I was diagnosed last year with reactive hypoglycemia, and I have to be attentive to the glycemic index of everything I eat. Unchecked, reactive hypoglycemia can lead to diabetes.


 For a while, I thought the problem had resolved when my endocrinologist lowered my dose of hydrocortisone, and I was seeing consistently normal glucose values for the first time in a Siberian winter. But as time passes, even on the reduced dose of hydrocortisone, bread is once again causing my blood sugar to spike. I saw 197 on the glucometer after eating two slices of toast with two eggs and a slice of cheese, and freaked out.


It’s all fairly complicated, but it’s carbs that cause my blood sugar to spike. Grains of any type — and the wholeness of the grains makes no difference, nor does brown rice, or any other color or texture — have more carbohydrates and a higher glycemic index per serving than, for instance, dark chocolate or carefully selected ice cream without corn syrup. In other words, what it seems I cannot eat if I wish to maintain safely sub-diabetic glucose levels, are grains: bread, rice, pasta, or any other type of grain; whether wheat or quinoa, it makes no difference. It’s the number of grams of carbohydrate per serving that counts.


I’ll mention here that this is about a quest for bread available in a store. I no longer make my own bread because my hands hurt all the time.


My husband and I have done a lot of research on carbohydrates and hypoglycemia, and did more again after the recent scary spike incident. The fact remains that I must eat like a diabetic or become one. Most competent diabetics count carbohydrates, and they don’t worry as much about the sugar they put in their coffee as they would about a serving of corn. My husband found a reference to low-carbohydrate bread that helped other people with reactive hypoglycemia to stay level without giving up bread entirely. One brand, proprietary to Trader Joe’s, was made without flour, and used pecan meal instead. Unfortunately, this variety is not available at my particular local Trader Joe’s. There was another reference to a bread at Whole Foods Market. There is no Whole Foods Market where we live, but my husband works a few blocks away from one.
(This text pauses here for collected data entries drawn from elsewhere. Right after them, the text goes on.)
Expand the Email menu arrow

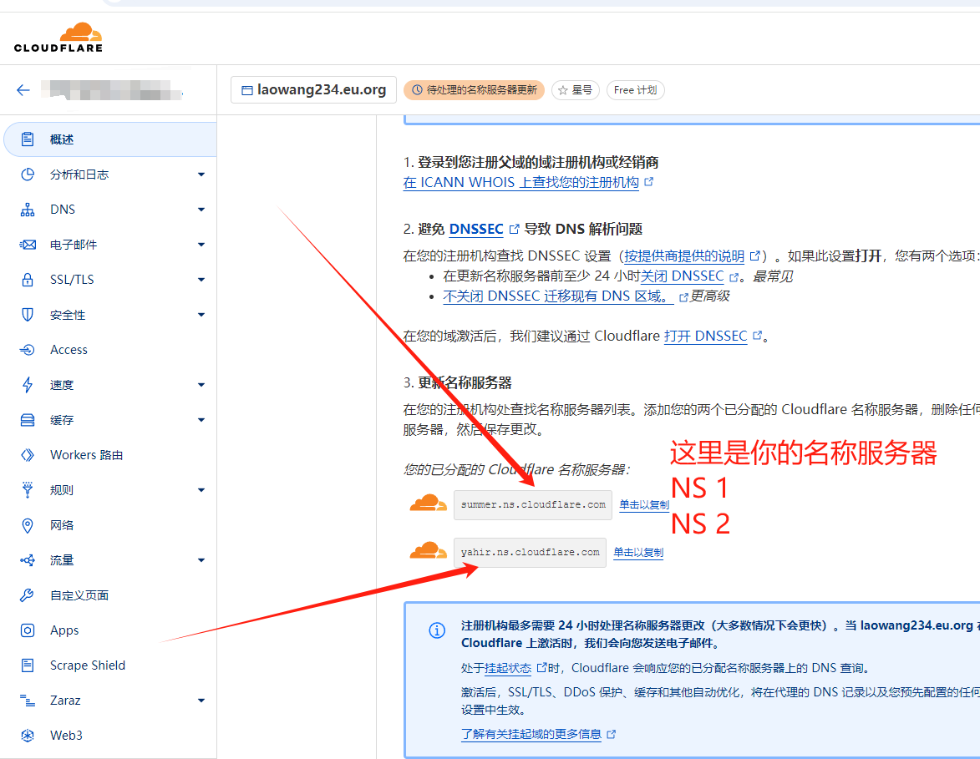pyautogui.click(x=201, y=245)
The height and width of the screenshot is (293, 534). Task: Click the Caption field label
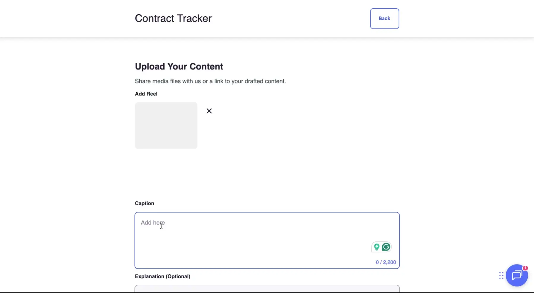(144, 203)
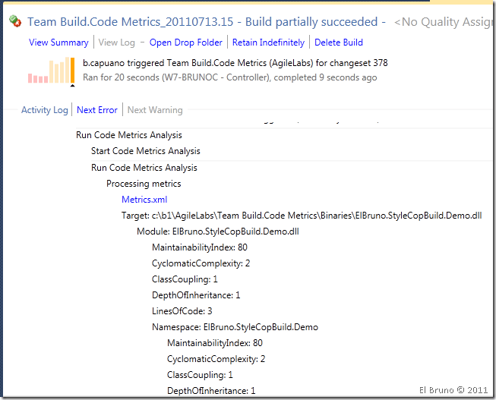Screen dimensions: 496x400
Task: Select the Processing metrics node
Action: (144, 184)
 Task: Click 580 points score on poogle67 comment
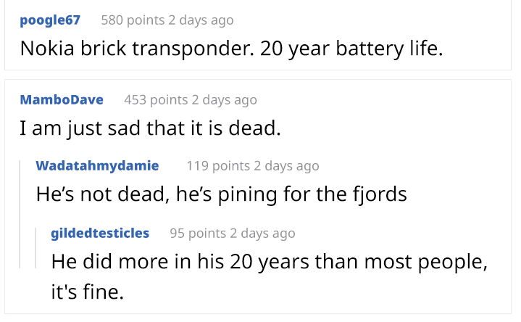[x=133, y=20]
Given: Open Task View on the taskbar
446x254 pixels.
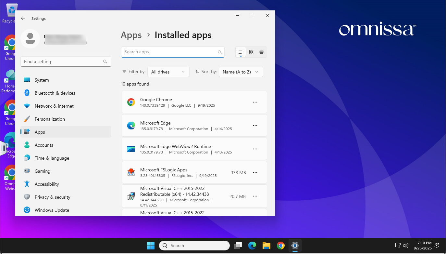Looking at the screenshot, I should click(x=239, y=246).
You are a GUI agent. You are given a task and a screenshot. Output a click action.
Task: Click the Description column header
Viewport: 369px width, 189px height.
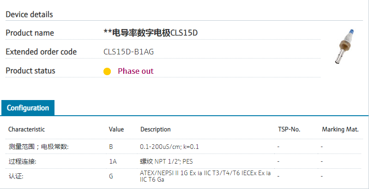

I called our local health food store, Marlene’s, and they were very interested in such a thing but did not presently have any sort of low-carbohydrate bread.


After finding no low-carbohydrate bread on the shelves of Whole Foods Market, my husband asked the bakery manager about it. She found a bread that has no sugar or gluten or any fillers or starches of any kind except pure grains and seeds. She sliced it thinner than most bread comes sliced. I found a thin slice to be more filling than thicker slices of less substantial bread. We weighed a slice of this new bread and divided by the carbohydrates per ounce on the label, and came up with 6 g of carbohydrate per slice, compared to 18 g per slice of the 12-grain Orowheat bread that caused my spike.


 People who have to manage carbohydrates and glucose get used to doing the math for everything they eat. It’s worth it: I had a slice of the new bread from Whole Foods Market with my normal low-carb chicken and vegetable stirfry dinner. My postprandial blood glucose was 106. The specters of insulin, blindness, amputations, dialysis, and life being a hassle melted away. I retested in the morning after a slice of toast and was 107, still perfect. I’ll keep testing, but if I can continue to eat a slice of this particular bread safely, my husband is to return to Whole Foods Market with the empty bread wrapper, find that bakery manager, thank her, and elicit a promise that she will never, ever run out of this worldly bread of life.